TAREA ASIGNADA A: Según el texto sobre Miguel Magone, ¿en qué fecha murió Domingo Savio?
TAREA ASIGNADA B: Copia del texto sobre Miguel Magone el pasaje que va de "En el año de" a "ya había recorrido.", cambiando "otoño" por "invierno".
TAREA ASIGNADA C:
Indica si cada afirmación coincide con el texto sobre Miguel Magone y cita las palabras que lo deciden:
(i) Don Bosco encontró a Miguel Magone en el otoño de 1857.
(ii) Miguel Magone era, igual que Domingo, un muchacho providente de la Gracia.
(iii) A Miguel Magone también se le llama "el pandillero de Dios".

TEXTO PARA ANALIZAR:
☆ ☆ ☆

En el año de la partida de Domingo Savio al cielo ( 9 de marzo de 1857), que dejara un profundo dolor en el corazón de Don Bosco y de todos sus condiscípulos, como para consolar al Santo educador por la pérdida de aquel querido hijo, le hizo encontrar a otro muchachito, en el otoño de 1857, que trillaría las mismas sendas de excepcionales virtudes que Domingo ya había recorrido.
Pero, esta vez no fue un muchacho providente de la Gracia como Domingo, sino un “auténtico pilluelo de la calle” (sabandija-atorrante-mal educado) que la santa pedagogía de Don Bosco condujo por el camino del bien y de la perfección. Este muchacho se llamaba MIGUEL MAGONE, o “el pandillero de Dios”.

☆ ☆ ☆

EXTRACTO DEL MATERIAL:
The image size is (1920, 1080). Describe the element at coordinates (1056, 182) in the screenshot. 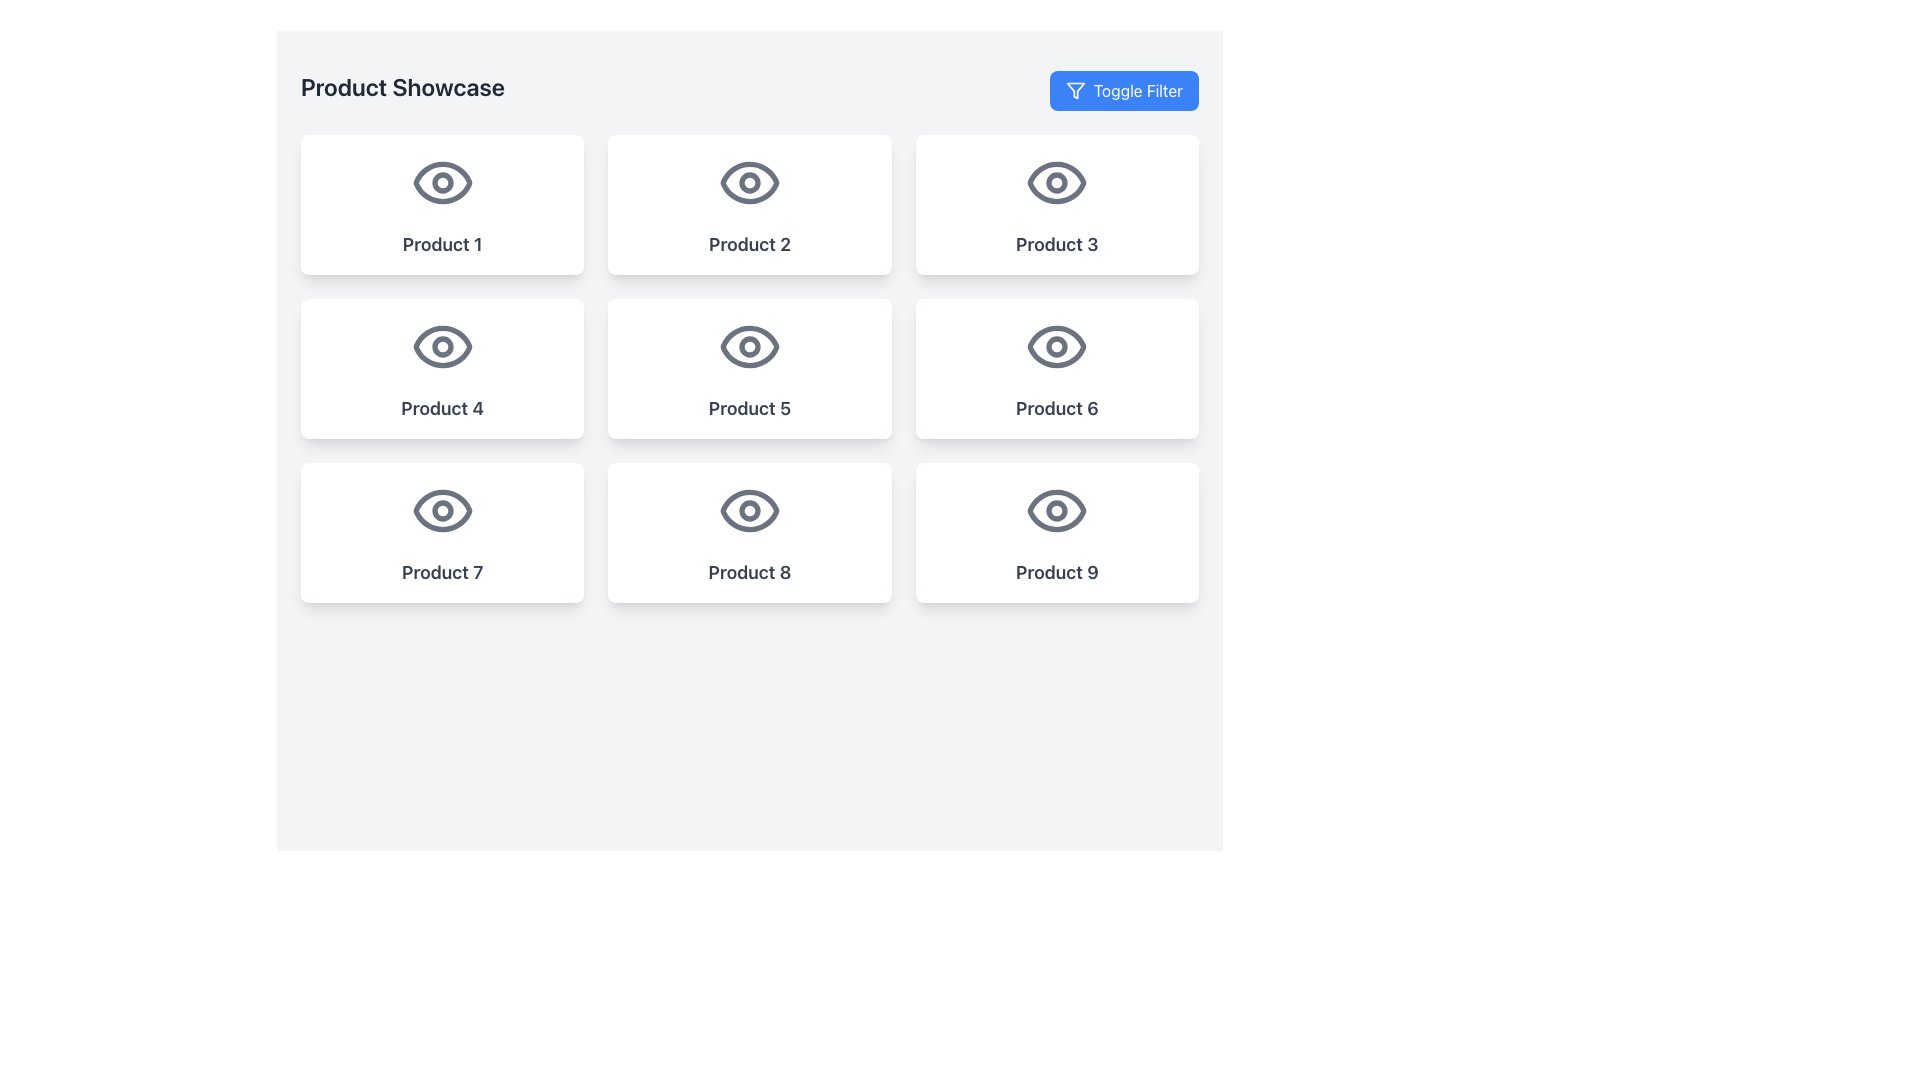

☆ ☆ ☆

RESULTADO DEL EJERCICIO A: El 9 de marzo de 1857.

RESULTADO DEL EJERCICIO B:
En el año de la partida de Domingo Savio al cielo ( 9 de marzo de 1857), que dejara un profundo dolor en el corazón de Don Bosco y de todos sus condiscípulos, como para consolar al Santo educador por la pérdida de aquel querido hijo, le hizo encontrar a otro muchachito, en el invierno de 1857, que trillaría las mismas sendas de excepcionales virtudes que Domingo ya había recorrido.

RESULTADO DEL EJERCICIO C:
(i) Sí: "en el otoño de 1857".
(ii) No: "esta vez no fue un muchacho providente de la Gracia como Domingo".
(iii) Sí: "o “el pandillero de Dios”".